In un articolo uscito 8 anni fa su Il Messaggero, il prof. Israel parlava di cosa vuol dire insegnare. Di seguito riporto l’articolo dal titolo evocativo “Insegnare senza effetti speciali”. Antepongo due riflessioni personali su questo tema.
- A chi non è mai capitato di sentire la famosa espressione: “Non sono proprio portato/a per la matematica!” oppure “Mio figlio e la matematica non vanno d’accordo!”??? Ho avuto più volte occasione di sentire frasi simili nei colloqui con i genitori dei miei allievi o anche con amici e parenti. Voglio sottolineare però una parola che mi colpisce sempre: “portato”. E chi (non) ti ha portato? Un (non) maestro!

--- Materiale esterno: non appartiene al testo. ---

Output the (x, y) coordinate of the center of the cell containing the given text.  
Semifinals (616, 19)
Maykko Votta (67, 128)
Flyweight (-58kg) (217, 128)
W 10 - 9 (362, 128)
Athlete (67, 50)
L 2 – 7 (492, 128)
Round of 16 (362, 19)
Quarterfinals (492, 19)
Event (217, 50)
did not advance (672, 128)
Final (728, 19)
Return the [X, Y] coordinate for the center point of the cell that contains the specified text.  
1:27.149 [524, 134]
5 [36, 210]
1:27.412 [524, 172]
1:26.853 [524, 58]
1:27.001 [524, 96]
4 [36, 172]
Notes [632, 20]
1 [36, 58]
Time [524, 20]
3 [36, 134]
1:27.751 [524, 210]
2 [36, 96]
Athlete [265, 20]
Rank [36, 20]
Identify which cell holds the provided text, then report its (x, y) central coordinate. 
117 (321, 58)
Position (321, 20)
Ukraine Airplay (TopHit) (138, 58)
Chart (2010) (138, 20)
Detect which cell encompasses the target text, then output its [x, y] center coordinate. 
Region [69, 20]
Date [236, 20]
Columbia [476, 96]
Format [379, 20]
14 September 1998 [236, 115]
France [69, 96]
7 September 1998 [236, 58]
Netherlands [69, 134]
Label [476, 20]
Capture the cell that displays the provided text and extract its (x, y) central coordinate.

E vale per la musica, per l’arte, per le lingue, per lo sport… L’insegnamento è un rapporto e abbiamo bisogno di maestri! Dunque, per tutti noi c’è stato qualcuno che ci ha portato o non ci ha portato alla matematica! La responsabilità di portare e non portare è di noi adulti – docenti e genitori – che dobbiamo e possiamo provarle tutte per portare i nostri ragazzi a comprendere gli aspetti elementari di questa disciplina. Così, c’è chi diverrà Einstein e chi semplicemente avrà fatto dei passi importanti nell’uso della sua ragione e della sua capacità d’osservazione: come quando si suona uno strumento non si diventerà per forse dei grandi musicisti, o quando si dipinge non si diventerà Van Gogh, ma, se avremo avuto l’opportunità di lavorare ed imparare con dei maestri, saremo entrati dentro la musica, dentro la pittura, e allora sì che potranno dire “guarda quello com’è stato portato ALLA musica, ALLA pittura, ALLA MATEMATICA!”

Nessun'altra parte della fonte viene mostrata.